WORK INSTRUCTIONS ▸ Search the records for "Image". Copy every line where it appears.

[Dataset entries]

"""

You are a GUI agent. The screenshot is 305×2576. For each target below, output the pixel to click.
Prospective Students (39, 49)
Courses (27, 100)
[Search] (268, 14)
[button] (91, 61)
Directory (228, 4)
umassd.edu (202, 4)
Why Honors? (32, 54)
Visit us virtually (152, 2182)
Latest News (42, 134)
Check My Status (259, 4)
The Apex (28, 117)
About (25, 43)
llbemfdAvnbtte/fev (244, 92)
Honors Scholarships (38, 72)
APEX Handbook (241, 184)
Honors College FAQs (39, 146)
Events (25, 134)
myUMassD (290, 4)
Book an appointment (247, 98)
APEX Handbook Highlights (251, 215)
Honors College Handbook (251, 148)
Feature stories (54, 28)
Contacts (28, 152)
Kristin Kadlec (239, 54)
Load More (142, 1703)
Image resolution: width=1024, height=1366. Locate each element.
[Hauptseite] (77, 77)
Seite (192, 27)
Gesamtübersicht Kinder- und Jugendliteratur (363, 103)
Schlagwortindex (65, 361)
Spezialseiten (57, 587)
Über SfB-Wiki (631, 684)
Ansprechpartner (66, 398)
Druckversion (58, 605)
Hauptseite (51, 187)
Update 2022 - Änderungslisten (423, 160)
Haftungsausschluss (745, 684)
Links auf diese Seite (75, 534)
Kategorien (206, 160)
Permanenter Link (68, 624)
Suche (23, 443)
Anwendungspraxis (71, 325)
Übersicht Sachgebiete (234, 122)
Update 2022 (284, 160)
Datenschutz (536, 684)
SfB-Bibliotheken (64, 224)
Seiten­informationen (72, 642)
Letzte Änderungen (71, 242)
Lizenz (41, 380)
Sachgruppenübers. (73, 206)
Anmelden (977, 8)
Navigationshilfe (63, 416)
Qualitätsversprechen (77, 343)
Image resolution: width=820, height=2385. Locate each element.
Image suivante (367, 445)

"""

TASK RESULT ▸
Image resolution: width=1024, height=1366. Locate each element.
Image resolution: width=820, height=2385. Locate each element.
Image suivante (367, 445)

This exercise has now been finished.